Hats Off to Headwear

After being worn by the Duke of Windsor— then known as Edward, Prince of Wales — beginning in 1924, the fedora has remained a staple of any gentleman’s wardrobe. The felt hat is just one of many styles, including the derby and panama, that have stood the test of time. In the 1940s, the width of fedora brims began to increase, though the colors generally remained traditional black, gray or brown. Since the early part of the 20th century, women such as Greta Garbo, Faye Dunaway and Romy Schneider have worn fedoras in film or real life, as have male counterparts such as Cary Grant, Humphrey Bogart and Sean Connery. These days, they’re regularly worn by everyone from Dakota Johnson to Brad Pitt, not to mention sartorial fashion bloggers and dandies worldwide.
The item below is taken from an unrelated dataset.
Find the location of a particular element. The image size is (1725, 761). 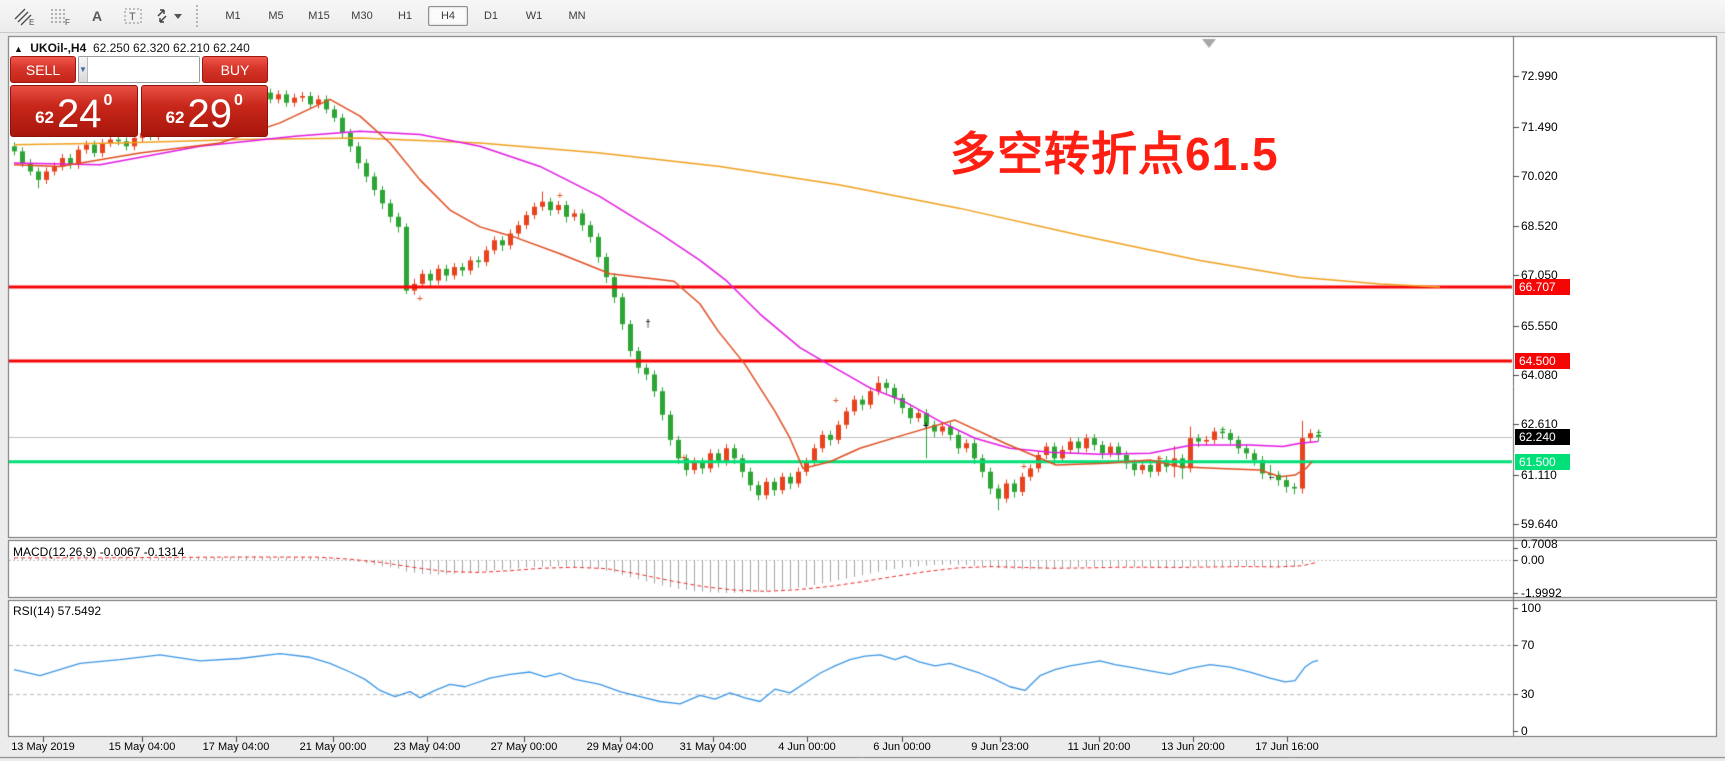

equidistant-channel-icon: E is located at coordinates (25, 16).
San Francisco-based hatter Ben Goorin has been involved in his family’s business, Goorin Brothers, for nearly 30 years. His great-grandfather, Cassel Goorin, sold his first hat in Pittsburgh off the back of a horse cart in 1895. Goorin Bros. hats, including medium-brimmed fedoras like the Radley in wool felt ($150) or the Charley Grateful in toquilla straw ($220) are perfect picks to ease your way into the style.

Blue Jean Baby

There’s something to be said for your favorite pair of jeans, especially when they’re perfectly worn and fit just right. The “blue jean” was invented by Jacob W. Davis, in collaboration with Levi Strauss & Co. in 1871. The“greasers” of the 1950s popularized them with teenagers, and they were a staple in the wardrobes of hippies through the 1960s. The punk movement of the 1970s and 1980s ushered in an era of distressed denim before grunge loosened things up in the 1990s and the jeans got much sloppier. Since the early 2000s, a wide array of new fits and styles has emerged, but one thing is for certain — blue jeans are here to stay. Headquartered in San Francisco, Levi Strauss & Co. (otherwise known as Levi’s) has faced some heavy competition from other brands and weathered declining sales over the years, but its 2018 earnings report showed revenue in excess of $5.5 billion. In part, the company’s success is predicated on its ability to forecast trends and deliver an exceptional product. Levi’s recently launched Wellthread, its debut sustainability collection. Modeled on the guiding principles of materials, people, environment and process, the result is a totally contemporary collection in which every piece is fully recyclable. It’s part of an ongoing collaboration with the California surf brand Outerknown. The newest release is the Levi’s Wellthread X Outerknown 511 Slim Jean. Available online and in stores nationwide.

Oxford Educated

As the story goes, in the 19th century, Scotland was the textile-producing capital of Europe. One mill experimented with different — and new — weaves. It produced four fabrics, naming each after the top universities – Harvard, Cambridge, Yale, and Oxford. Only one proved popular, and production of the other three ceased. Today, simple white button-down shirts are often referred to as Oxford shirts, though the actual Oxford weave is made up of two different yarns, woven together in a particular pattern. No matter the fabric type, the white button-down shirt has been a wardrobe staple since the mid-1800s for both men and women. In 1948, Humphrey Bogart and Lauren Bacall both wore white button-downs in the film Key Largo, as did Marilyn Monroe for 1961’s The Misfits.The Gap, founded in 1969 by Donald and Doris Fisher, still produces the shirt in various fits — and colors — for men and women. Pictured is the women’s classic cotton weave white oxford, with a slimmer fit and curved shirttail hem ($49.95).